The Department of Health and the Medicines and Healthcare products Regulatory Agency (MHRA) have been consulting on a number of amendments to regulations relating the the functioning of pharmacies.
A set of these amendments relate to a proposal made by the Secretary of State for Health that indicative prices would be put on all medicines dispensed by the NHS in England costing more than £20 as well as a statement about how the cost of the medicine is met such as for example ‘funded by the taxpayer’. It is suggested that this would reduce waste by reminding people of the cost of medicines, and also improve patient care by improving patient adherence to medicines.
We are very concerned about this proposal, which is likely to be very difficult to implement and also to not have the intended effect.
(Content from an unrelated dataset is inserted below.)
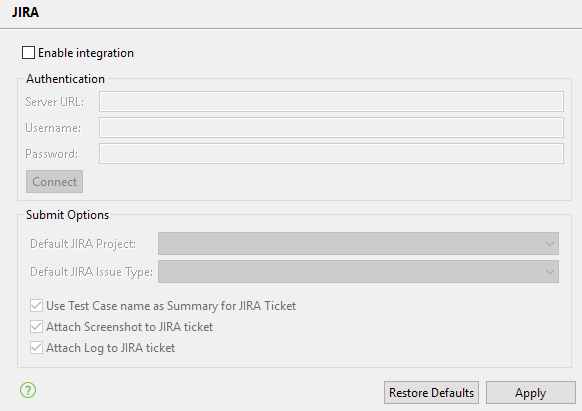Click the JIRA page title
Viewport: 582px width, 411px height.
pos(25,12)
At least within the field of rare and genetic conditions, patients tend to already be aware whether they are taking a high cost medicine.
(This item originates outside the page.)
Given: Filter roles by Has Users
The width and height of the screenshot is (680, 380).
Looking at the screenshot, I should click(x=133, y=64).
NHS England has not presented any evidence to support the claim that printing the prices of high cost medicines on the packaging will increase adherence. On the contrary, this proposal is may have a negative impact. We are concerned that vulnerable patients may stop taking their medicines, or reduce their dosage, without consulting their doctor, due to guilt or other feelings regarding the cost of the medicine.
We would urge the Department of Health to wait until the likely impact of this proposal has been evaluated through substantial research before taking any steps to implement package pricing.